On that Sunday in Purchase, N.Y., when she announced her candidacy for the Senate, Hillary Rodham Clinton seemed to have forgotten her last name.
There was Bill Clinton on the platform with her, but he did not speak and he was scarcely mentioned. The huge sign over the stage read, "Hillary."
And when Sen. Daniel Patrick Moynihan, whom she aspires to succeed, introduced her, he went far back to find a role model, saying, "Hillary, Mrs. Roosevelt would love you."
The brooding Clinton presence hangs over this campaign. Vice President Al Gore is hard pressed to maintain the ambiguous position that Clinton has done a lot for America, if not for American morality.
But the Republicans are also having to deal with the hovering Clinton presence, like Banquo's ghost at the feast.
Gov. George W. Bush and Sen. John McCain vie with each other in promising to bring back to the Oval Office honesty, integrity, character, and candor.
The name "Clinton" need not pass their lips, but if you don't know who it is that has done away with honesty, integrity, etc., you must be pretty dense.
It is like 1976 when Jimmy Carter said, "I will never lie to you."
He didn't mention Richard Nixon. He didn't need to. This was two years after Nixon was forced out of office, facing impeachment.
The name "Clinton" has been something like a hand grenade, to be tossed back and forth from one candidate to the other. So, when Mr. McCain says that Mr. Bush "twists the truth like Clinton," an outraged Bush comes back charging defamation.
In their debate on CNN Tuesday night, Bush upbraided McCain, "Whatever you do, don't equate my integrity and trustworthiness to Bill Clinton. That's about as low a blow as you can give in a Republican primary."
It has also become customary for a candidate to denounce the proposals of the other by calling them "Clintonesque."

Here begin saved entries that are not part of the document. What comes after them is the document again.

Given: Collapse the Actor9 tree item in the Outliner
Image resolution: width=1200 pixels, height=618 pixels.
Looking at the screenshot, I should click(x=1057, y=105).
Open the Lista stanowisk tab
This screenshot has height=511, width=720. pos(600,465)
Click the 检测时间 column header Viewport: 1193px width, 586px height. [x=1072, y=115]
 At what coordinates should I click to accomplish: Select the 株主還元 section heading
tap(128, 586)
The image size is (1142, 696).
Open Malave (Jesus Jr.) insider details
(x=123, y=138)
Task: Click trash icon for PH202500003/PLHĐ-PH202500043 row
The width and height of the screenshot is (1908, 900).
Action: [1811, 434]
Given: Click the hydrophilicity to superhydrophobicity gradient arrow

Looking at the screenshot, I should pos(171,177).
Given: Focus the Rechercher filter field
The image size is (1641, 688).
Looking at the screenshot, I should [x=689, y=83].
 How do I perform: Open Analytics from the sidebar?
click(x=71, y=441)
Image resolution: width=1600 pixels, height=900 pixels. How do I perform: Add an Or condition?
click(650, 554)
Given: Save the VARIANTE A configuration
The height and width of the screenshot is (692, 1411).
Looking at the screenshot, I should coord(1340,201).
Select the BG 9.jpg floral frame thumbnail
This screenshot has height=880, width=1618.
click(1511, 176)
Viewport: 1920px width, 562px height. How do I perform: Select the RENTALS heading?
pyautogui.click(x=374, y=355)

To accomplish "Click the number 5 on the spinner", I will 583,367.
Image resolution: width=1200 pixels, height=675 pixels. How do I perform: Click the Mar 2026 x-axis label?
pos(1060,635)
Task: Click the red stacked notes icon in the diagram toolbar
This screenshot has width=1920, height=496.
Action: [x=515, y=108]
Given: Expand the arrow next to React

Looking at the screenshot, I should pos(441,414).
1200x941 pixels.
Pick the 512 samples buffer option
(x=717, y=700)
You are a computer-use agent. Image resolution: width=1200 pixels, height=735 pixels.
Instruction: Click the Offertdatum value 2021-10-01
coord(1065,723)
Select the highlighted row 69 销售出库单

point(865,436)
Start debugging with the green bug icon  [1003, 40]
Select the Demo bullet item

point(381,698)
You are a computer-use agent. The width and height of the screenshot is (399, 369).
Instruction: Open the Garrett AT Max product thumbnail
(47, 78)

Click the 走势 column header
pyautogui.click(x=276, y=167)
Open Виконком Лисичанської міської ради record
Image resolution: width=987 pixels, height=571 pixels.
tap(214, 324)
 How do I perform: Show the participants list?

In The Wall Street Journal, former Reagan speechwriter Peggy Noonan says that the reason the Republican establishment doesn't like McCain is that, in their hearts, they "think he is another Clinton-self-promoting, egoist, inconsistent and vain."
A Journal editorial, on the other hand, says that most voters who want a different persona than Clinton's in the White House look to McCain, who "doesn't need to prove he's grounded in something authentic. Governor Bush does."
One way or another, every candidate in the race for the presidency seems to be running against Clinton. I suspect that if there were no Bill Clinton, they would have to invent one.